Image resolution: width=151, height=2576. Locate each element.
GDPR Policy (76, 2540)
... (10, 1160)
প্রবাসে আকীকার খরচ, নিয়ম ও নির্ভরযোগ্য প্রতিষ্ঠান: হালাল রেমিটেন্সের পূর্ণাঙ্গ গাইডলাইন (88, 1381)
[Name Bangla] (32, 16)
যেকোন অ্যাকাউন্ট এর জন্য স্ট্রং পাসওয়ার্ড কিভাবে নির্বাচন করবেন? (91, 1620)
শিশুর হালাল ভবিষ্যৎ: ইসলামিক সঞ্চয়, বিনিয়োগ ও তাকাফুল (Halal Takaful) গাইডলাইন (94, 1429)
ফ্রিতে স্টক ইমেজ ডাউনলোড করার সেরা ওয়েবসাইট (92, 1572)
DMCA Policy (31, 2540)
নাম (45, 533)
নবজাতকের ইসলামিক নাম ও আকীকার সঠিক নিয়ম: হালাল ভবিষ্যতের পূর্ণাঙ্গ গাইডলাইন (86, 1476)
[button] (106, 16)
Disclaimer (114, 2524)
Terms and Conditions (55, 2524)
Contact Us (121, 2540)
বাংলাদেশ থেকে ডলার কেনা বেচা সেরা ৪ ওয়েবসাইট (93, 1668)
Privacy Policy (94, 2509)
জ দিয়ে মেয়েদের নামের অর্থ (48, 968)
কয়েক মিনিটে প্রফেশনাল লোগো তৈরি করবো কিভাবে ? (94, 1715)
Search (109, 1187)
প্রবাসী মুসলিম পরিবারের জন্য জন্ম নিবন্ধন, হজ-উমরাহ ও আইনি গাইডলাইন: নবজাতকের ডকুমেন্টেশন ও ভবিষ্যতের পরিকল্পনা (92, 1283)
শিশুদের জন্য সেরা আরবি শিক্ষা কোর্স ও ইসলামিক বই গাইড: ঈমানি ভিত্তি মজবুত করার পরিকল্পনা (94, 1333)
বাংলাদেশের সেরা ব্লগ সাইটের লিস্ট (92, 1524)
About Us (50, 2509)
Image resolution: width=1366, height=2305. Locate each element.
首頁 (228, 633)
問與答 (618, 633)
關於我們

_Task instructions_
Write out exactly, and only, each line from the one with "কয়েক মিনিটে প্রফেশনাল" down to the last line of the records above.

_Exercise result_
কয়েক মিনিটে প্রফেশনাল লোগো তৈরি করবো কিভাবে ? (94, 1715)
Search (109, 1187)
প্রবাসী মুসলিম পরিবারের জন্য জন্ম নিবন্ধন, হজ-উমরাহ ও আইনি গাইডলাইন: নবজাতকের ডকুমেন্টেশন ও ভবিষ্যতের পরিকল্পনা (92, 1283)
শিশুদের জন্য সেরা আরবি শিক্ষা কোর্স ও ইসলামিক বই গাইড: ঈমানি ভিত্তি মজবুত করার পরিকল্পনা (94, 1333)
বাংলাদেশের সেরা ব্লগ সাইটের লিস্ট (92, 1524)
About Us (50, 2509)
Image resolution: width=1366, height=2305. Locate each element.
首頁 (228, 633)
問與答 (618, 633)
關於我們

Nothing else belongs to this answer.